● **Dataset entries**:
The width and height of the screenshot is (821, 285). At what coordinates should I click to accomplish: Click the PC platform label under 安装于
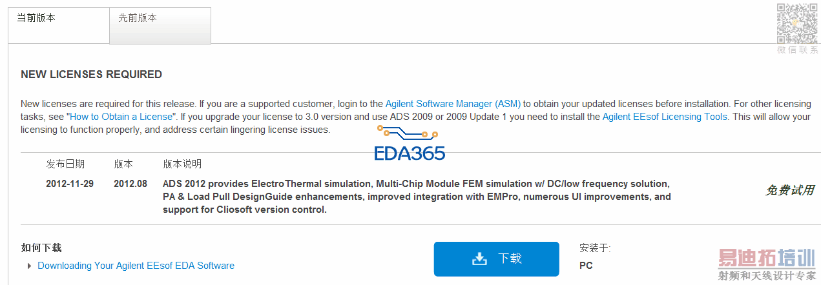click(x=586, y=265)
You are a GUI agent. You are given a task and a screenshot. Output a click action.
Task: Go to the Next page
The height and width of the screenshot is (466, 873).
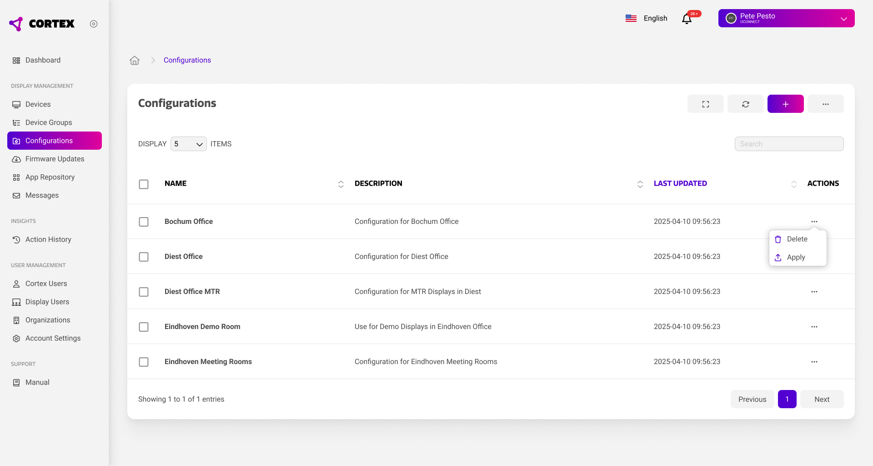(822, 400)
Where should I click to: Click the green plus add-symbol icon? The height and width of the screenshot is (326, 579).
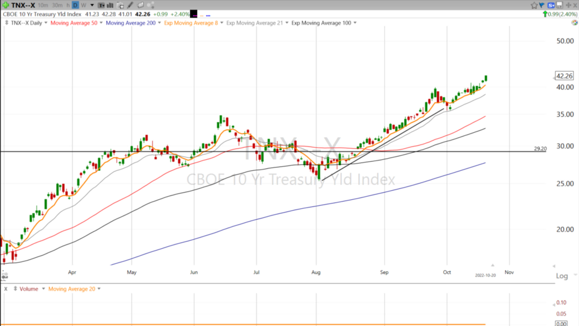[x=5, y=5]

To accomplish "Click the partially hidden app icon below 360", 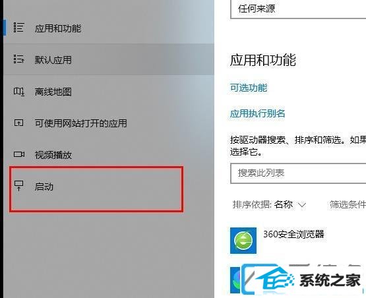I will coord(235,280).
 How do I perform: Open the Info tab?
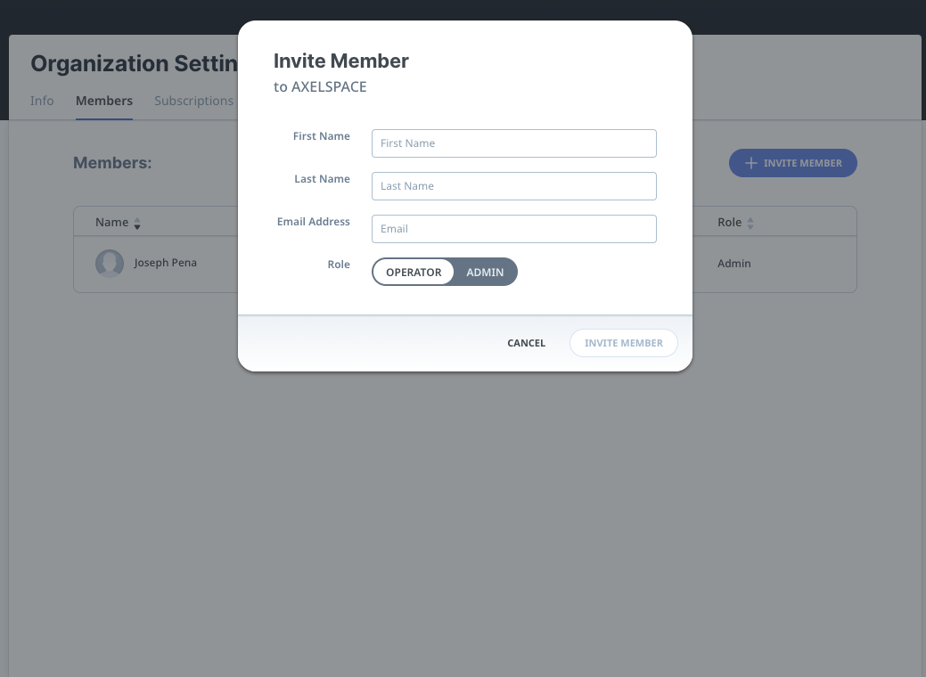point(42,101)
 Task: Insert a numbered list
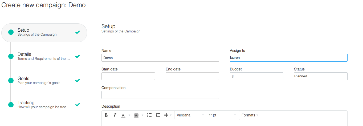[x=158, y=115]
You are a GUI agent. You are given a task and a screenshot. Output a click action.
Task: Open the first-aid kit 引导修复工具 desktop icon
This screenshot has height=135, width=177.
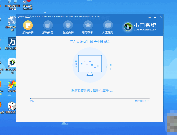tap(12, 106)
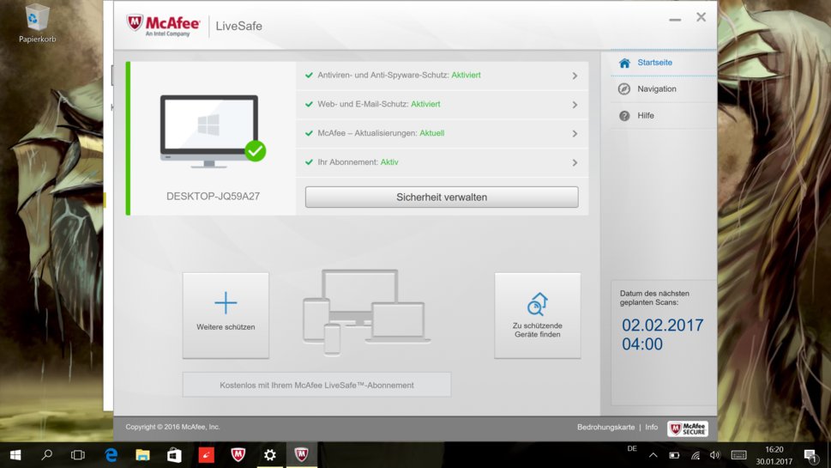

● **Task to carry out**:
Give back exactly the lines from the line with "Task: Open the" through the final line of the entries above, and keep pictures out of the copy.

● **Solution**:
Task: Open the first-aid kit 引导修复工具 desktop icon
This screenshot has height=135, width=177.
tap(12, 106)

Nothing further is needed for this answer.